The 2025 Nobel Prize in Physiology or Medicine recognized the discovery of regulatory T cells, which are immune cells that maintain tolerance and prevent autoimmunity. At Augusta University, scientists have built upon that foundational work, uncovering how these cells function, fail and evolve across diseases like cancer and atherosclerosis.

Regulatory T cells, or Tregs, are essential for controlling immune responses and preventing the body from attacking its own tissues. Early discoveries by Shimon Sakaguchi, MD, PhD, who identified the CD25 marker and later the transcription factor FoxP3, revealed how Tregs suppress immune activation. Sakaguchi, a distinguished professor at Osaka University in Japan, shared the Nobel Prize with Mary E. Brunkow, PhD, Princeton University, and Fred Ramsdell, PhD, University of California, Los Angeles.

Sakaguchi once shared lab space with Nicholas Gascoigne, PhD, now a professor at AU’s Immunology Center of Georgia, where he studies T-cell signaling and differentiation — a connection that ties the global history of Treg research to the university’s ongoing expertise.

Gascoigne’s research continues to illuminate how Tregs differentiate and signal, critical steps in ensuring immune tolerance to self.

“Drs. Sakaguchi, Brunkow and Ramsdell have made enormous contributions to our understanding of how immunological tolerance works, so this prize is very well deserved,” Gascoigne said. “I was happy I could help Drs.

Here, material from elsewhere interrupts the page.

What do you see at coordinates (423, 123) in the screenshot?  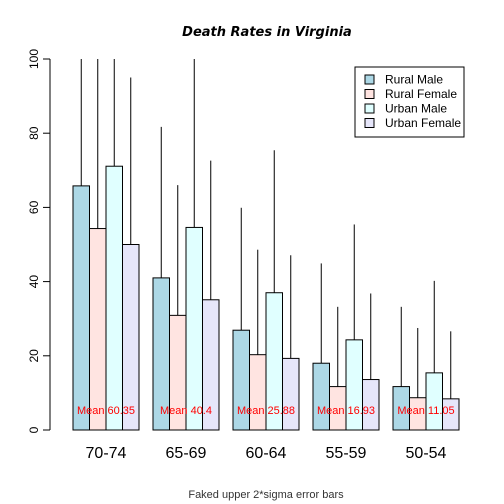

Shimon and Noriko Sakaguchi when they needed lab space back in the early ‘90s. They were wonderful to work with.”

At Augusta University, David Munn, MD, co-director of the Pediatric Immunotherapy Program of the Medical College of Georgia at Augusta University, made seminal discoveries showing that Tregs are not always stable.

Munn’s team demonstrated that these cells could lose their suppressive identity and become “exTregs,” adopting pro-inflammatory characteristics under certain conditions. Munn also uncovered an entirely distinct tolerance mechanism through indoleamine 2,3-dioxygenase, a pathway independent of FoxP3 that regulates immune balance through tryptophan metabolism.

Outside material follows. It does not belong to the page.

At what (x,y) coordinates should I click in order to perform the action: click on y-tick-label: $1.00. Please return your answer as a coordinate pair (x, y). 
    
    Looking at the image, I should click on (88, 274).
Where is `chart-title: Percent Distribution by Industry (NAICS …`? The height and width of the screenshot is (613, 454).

“In particular, the work of Shimon Sakaguchi and Fred Ramsdell was profoundly influential on our early work, as we were just starting out to explore how the immune system is regulated in pediatric cancers,” Munn said. “The work of these Nobel laureates helped transform the scientific understanding of how the immune system responds — or fails to respond — in the setting of tumors.”

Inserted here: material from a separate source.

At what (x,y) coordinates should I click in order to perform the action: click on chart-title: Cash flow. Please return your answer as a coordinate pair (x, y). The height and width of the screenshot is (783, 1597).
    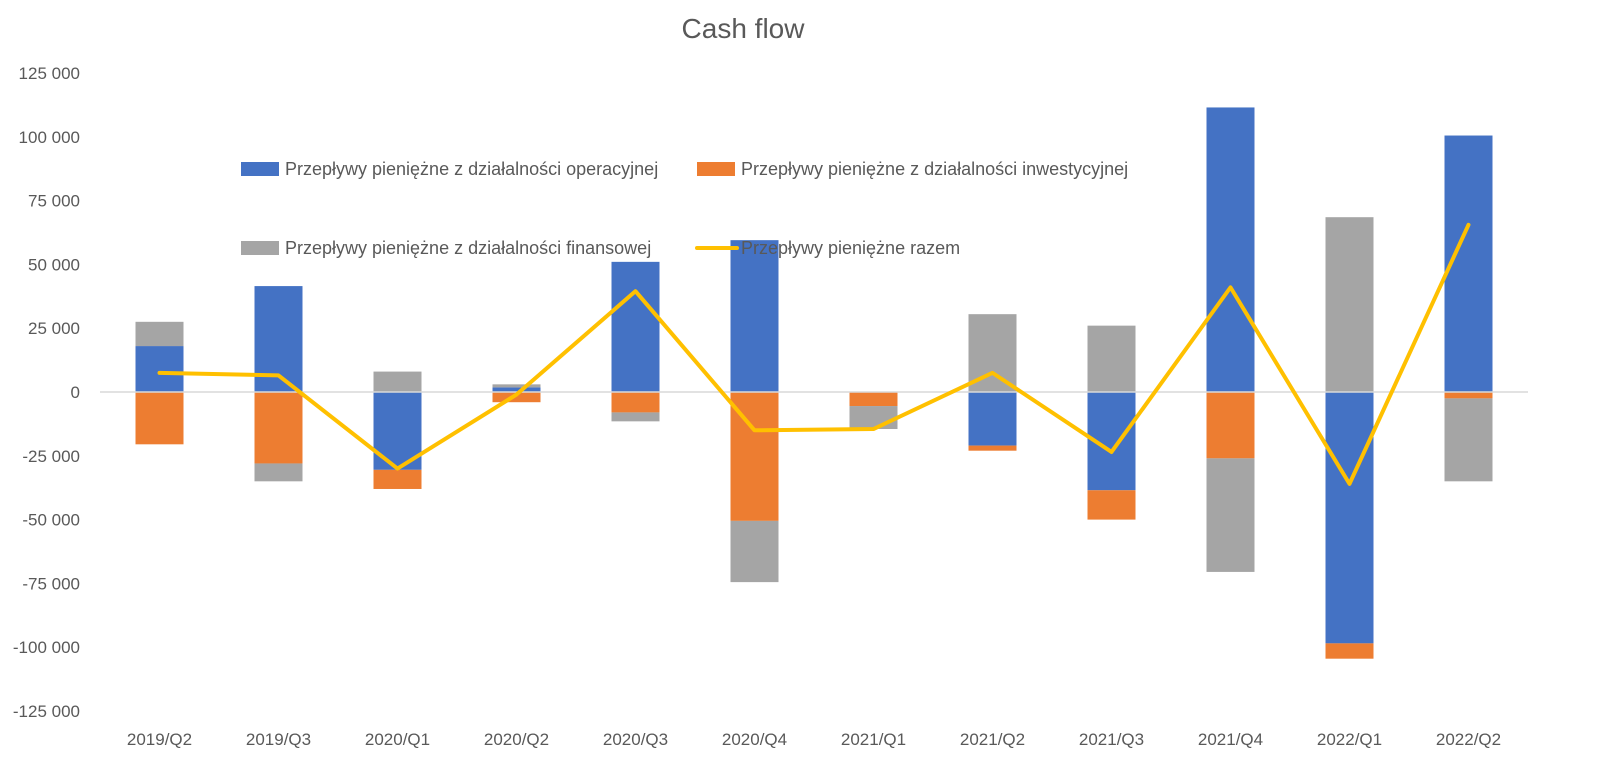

Catherine “Lynn” Hedrick, PhD, co-director of the Immunology Center of Georgia, further expanded this understanding by showing that Tregs can convert into follicular helper T cells, offering new insight into how immune regulation can shift toward antibody production in chronic inflammatory diseases such as atherosclerosis.

“Understanding how regulatory T cells can shift identities helps explain why the immune system sometimes loses balance in chronic disease,” Hedrick said. “By tracing how Tregs convert into other helper cells, we’re uncovering new therapeutic targets to restore immune harmony in conditions like atherosclerosis.”

Building on these advances, Klaus Ley, MD, co-director of IMMCG, and his team have investigated how exTregs contribute to cardiovascular inflammation, identifying them in human tissues and clarifying their role in atherosclerosis. His lab also recently discovered human exTregs, providing the first direct evidence of these cells in people. Two postdoctoral fellows in Ley’s lab, Qingkang Lyu, PhD, and Smriti Parashar, PhD, continue this work, exploring how regulatory and ex-regulatory T cells influence chronic disease progression.

Additionally, Dimitrios Moskofidis, MD, PhD, a professor based in the Georgia Cancer Center, contributed key early insights into immune tolerance and memory, defining how effector T cells persist or are deleted following infection.

“Together, these discoveries place Augusta University and the Immunology Center of Georgia at the forefront of modern immunology, connecting molecular mechanisms of tolerance to real-world diseases and therapies,” Ley said.